Basın-yayın tamamen devlet kontrolünde. Süreli yayınların çıkarılması için özel izin gerekiyor. Ama devlet rejim açısından tehlikeli gördüğü siyasî grupların süreli yayın çıkarmasına izin vermiyor. Mesela, İhvan-ı Müslimîn 25 yıl önce kapatılan ed-Da've dergisini yeniden çıkarmak için henüz izin alamadı. Bu cemaatin aylık olarak çıkarmakta olduğu Livau'l-İslâm dergisi de kapatılmıştı. Amel Partisi'nin yayınladığı eş-Şa'b gazetesinin haftada bir kereden fazla çıkarılmasına müsaade edilmiyor. Ancak ilginç bir durum daha var. Devlet hem radyo ve televizyonda dinî yayınlara yer veriyor, hem de dinî muhtevalı gazete ve dergiler çıkarıyor. Ama bu yayınların önemli özelliği dinin ibadet ve ahlakla ilgili alanının dışına çıkılmıyor olması...

MISIR'DA İSLÂMÎ HAREKET

Mısır'da sisteme yönelik islâmî hareket üzerinde çok ağır bir baskı var. Bu yüzden islâmî hareket kitle tabanını fiilî olarak mücadelenin içine çekme konusunda pek başarılı olamamış, diyebiliriz. Belki islâmî mücadeleye destek olmak isteyen pek çok insan var. Ama devletin resmî terörü bu insanları idarî, hukukî ve iktisadî yönden çepeçevre kuşatmış durumda. Devlet baskısı başkent Kahire'de çevre illere ve köylere göre daha güçlü. Ama ülke nüfusunun üçte birden fazlası Kahire'de bulunuyor. (Kahire'nin nüfusu gündüz 25 milyon gece 18 milyon).

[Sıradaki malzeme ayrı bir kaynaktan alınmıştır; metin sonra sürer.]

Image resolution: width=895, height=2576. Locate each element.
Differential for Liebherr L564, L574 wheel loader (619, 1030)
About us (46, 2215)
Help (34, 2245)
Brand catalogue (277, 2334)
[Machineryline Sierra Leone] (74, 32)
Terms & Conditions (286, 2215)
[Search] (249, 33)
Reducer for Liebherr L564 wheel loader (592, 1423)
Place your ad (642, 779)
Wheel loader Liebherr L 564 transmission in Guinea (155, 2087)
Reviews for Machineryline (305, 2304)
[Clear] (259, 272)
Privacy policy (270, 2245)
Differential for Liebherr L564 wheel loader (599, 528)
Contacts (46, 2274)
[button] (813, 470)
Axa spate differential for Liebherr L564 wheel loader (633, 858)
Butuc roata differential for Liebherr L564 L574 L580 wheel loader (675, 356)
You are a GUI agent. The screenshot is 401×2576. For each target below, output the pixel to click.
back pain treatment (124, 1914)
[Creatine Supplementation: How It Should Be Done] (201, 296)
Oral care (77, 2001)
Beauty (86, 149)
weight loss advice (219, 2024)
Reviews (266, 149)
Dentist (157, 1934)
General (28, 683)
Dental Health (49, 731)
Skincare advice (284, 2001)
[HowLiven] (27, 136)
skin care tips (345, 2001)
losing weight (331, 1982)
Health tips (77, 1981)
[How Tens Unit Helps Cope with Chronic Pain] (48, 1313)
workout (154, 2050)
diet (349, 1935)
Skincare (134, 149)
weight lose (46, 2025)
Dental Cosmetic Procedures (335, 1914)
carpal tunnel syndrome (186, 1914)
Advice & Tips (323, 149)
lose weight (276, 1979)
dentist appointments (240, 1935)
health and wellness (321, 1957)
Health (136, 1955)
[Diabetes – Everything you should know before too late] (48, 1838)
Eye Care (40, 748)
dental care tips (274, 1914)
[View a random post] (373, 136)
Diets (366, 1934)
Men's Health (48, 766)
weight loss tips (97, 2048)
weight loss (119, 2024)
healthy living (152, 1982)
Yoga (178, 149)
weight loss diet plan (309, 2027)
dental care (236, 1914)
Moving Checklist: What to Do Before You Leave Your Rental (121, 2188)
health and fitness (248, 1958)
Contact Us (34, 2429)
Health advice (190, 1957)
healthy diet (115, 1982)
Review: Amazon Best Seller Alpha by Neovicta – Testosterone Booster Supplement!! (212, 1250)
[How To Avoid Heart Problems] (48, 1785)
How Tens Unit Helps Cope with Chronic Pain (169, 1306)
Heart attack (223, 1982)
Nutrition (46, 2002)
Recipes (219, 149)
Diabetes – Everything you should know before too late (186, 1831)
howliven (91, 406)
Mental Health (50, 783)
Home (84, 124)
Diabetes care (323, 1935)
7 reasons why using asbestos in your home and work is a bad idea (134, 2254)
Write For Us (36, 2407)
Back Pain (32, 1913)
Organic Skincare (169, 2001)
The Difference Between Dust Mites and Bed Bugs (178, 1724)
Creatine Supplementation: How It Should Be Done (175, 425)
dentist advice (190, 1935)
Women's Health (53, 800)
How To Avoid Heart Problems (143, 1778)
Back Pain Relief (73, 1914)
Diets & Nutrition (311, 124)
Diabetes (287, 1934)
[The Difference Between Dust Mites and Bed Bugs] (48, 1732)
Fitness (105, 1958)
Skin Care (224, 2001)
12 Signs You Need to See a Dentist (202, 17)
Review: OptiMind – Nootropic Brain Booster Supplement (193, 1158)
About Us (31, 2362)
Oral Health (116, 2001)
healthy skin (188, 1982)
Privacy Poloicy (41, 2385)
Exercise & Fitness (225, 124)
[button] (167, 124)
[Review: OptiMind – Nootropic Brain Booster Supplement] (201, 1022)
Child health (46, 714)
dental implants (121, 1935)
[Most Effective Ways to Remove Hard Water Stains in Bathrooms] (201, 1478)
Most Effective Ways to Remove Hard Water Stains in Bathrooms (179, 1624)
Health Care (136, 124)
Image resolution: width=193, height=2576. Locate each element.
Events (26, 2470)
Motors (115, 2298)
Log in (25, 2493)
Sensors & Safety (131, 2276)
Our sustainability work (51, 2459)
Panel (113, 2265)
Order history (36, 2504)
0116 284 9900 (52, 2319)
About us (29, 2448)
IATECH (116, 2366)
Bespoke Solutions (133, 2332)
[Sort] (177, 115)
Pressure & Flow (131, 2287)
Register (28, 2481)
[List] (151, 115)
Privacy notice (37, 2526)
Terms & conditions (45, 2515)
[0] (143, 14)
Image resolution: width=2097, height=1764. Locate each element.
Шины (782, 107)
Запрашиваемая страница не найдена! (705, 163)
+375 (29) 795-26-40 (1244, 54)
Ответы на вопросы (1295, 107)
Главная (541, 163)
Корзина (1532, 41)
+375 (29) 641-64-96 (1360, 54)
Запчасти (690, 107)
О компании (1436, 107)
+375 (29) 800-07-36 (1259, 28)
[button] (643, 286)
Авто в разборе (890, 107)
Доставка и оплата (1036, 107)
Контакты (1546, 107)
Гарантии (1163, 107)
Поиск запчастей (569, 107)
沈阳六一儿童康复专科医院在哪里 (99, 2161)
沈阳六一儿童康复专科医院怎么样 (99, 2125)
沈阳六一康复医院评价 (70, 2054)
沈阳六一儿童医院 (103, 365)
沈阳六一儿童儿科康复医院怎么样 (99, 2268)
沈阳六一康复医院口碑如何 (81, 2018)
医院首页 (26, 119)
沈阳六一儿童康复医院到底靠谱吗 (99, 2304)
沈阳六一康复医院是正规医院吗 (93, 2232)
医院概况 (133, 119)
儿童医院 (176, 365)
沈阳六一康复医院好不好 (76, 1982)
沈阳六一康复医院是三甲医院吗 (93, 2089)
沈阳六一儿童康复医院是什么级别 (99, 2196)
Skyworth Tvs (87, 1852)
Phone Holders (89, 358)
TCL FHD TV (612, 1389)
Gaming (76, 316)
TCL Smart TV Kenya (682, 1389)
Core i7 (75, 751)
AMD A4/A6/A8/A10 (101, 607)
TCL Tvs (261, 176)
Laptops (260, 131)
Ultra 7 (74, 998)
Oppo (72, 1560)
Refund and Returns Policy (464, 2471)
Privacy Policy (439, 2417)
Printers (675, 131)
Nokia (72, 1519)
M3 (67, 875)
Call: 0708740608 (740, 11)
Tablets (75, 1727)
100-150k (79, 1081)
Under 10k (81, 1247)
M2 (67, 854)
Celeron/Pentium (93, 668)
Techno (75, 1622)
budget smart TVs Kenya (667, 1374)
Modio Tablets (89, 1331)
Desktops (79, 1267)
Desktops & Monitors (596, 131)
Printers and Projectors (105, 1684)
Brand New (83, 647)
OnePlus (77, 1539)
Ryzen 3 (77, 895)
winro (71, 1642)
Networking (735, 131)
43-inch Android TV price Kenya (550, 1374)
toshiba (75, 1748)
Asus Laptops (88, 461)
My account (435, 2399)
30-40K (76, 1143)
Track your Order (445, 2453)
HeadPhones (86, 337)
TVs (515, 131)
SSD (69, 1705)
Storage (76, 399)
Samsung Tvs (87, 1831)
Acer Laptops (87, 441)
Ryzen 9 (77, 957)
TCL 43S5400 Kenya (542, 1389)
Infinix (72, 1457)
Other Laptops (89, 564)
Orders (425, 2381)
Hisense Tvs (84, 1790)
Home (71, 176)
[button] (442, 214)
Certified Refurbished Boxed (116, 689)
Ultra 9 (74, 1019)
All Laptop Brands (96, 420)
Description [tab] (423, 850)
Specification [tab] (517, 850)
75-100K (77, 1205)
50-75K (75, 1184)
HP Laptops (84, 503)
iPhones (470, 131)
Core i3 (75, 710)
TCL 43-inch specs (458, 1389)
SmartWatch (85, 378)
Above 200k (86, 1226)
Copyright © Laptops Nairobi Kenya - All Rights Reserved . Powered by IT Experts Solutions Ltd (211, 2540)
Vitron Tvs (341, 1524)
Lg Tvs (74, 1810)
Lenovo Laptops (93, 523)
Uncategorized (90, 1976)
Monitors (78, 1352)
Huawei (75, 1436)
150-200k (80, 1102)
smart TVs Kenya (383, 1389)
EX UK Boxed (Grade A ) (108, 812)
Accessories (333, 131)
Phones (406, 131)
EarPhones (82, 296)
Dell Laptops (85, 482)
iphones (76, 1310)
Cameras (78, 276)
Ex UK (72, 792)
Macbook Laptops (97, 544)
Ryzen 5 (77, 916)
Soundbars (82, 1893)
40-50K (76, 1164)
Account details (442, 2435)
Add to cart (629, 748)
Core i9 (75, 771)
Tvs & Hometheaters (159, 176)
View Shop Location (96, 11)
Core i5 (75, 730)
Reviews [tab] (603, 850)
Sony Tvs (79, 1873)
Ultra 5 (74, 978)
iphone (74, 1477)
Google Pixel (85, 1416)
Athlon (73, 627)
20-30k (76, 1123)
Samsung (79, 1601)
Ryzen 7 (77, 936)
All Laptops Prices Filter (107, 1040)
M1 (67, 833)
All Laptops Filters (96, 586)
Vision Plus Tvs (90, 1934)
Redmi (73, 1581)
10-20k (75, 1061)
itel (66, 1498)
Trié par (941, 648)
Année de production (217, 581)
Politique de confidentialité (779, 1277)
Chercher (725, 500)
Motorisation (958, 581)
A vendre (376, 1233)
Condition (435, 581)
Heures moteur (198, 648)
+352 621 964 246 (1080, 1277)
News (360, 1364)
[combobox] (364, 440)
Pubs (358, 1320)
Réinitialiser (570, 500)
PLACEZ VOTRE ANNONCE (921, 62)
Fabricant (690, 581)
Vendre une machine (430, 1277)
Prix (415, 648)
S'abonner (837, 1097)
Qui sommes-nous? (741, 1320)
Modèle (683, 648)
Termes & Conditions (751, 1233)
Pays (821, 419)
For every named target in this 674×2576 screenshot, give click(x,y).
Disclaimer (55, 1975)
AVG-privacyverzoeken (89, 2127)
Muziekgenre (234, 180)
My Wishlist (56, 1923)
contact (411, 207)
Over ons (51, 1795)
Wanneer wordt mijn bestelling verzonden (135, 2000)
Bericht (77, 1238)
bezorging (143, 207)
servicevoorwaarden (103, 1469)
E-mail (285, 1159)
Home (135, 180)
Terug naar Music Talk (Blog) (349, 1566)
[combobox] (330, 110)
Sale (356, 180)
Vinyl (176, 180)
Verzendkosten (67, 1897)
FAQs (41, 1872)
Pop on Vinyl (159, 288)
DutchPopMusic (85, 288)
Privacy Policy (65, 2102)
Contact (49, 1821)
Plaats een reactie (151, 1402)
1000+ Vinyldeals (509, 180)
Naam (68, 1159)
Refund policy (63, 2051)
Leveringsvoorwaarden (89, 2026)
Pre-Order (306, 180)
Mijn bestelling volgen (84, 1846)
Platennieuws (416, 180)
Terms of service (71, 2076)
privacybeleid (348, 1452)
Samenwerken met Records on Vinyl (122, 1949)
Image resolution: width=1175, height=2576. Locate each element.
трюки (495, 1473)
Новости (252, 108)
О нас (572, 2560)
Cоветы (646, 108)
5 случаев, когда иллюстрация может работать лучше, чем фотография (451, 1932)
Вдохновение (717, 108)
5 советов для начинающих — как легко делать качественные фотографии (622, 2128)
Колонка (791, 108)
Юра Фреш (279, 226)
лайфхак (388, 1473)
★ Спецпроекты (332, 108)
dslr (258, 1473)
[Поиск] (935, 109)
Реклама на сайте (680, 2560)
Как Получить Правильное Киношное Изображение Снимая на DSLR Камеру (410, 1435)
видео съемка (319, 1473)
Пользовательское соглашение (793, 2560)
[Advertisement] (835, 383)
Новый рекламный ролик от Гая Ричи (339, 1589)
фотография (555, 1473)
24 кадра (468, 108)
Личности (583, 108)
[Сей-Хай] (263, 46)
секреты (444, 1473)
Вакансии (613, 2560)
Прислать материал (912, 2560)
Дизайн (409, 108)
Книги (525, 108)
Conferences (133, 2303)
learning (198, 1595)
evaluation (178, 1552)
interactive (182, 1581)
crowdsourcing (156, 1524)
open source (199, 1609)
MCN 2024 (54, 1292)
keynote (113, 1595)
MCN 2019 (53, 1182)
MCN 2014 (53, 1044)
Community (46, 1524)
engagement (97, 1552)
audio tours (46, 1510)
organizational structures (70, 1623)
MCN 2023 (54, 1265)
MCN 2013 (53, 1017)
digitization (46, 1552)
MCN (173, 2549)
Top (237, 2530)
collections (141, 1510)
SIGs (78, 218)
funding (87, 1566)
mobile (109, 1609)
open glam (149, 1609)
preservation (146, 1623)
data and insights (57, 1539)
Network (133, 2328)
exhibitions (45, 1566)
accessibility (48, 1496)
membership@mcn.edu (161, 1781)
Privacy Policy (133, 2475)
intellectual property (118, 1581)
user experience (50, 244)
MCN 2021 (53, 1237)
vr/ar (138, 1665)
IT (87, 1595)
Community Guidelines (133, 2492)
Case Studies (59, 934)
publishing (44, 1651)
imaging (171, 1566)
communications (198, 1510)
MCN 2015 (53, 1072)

Mısır'daki islâmî cemaatlerin en geniş kitle tabanına sahip olanı İhvan-ı Müslimîn cemaatı.

Bunların yanısıra Hizbu't-Tahrir, Telliğ Cemaati vs gibi idare merkezleri Mısır dışında olan muhtelif islâmî akımların da çalışmaları mevcut. Ancak bunların çalışmaları pek fazla etkisini göstermiyor.

Mısır'ın İsmailiye kentinde mütevazi bir evde 1928 yılında yedi kişilik neferden ilk defa kurulmuş olan bir teşkilattır İhvan. Teşkilatın amacı, İslam'ı sahih akide platformuna yeniden oturtmak ve bu uğurda İslam'ın dev­let olmasına kadar cihad vermektir. Bu amaçla altı müslüman Hasan el-Benna'yı kendine mürşid tayin ederek harekete geçmişlerdi.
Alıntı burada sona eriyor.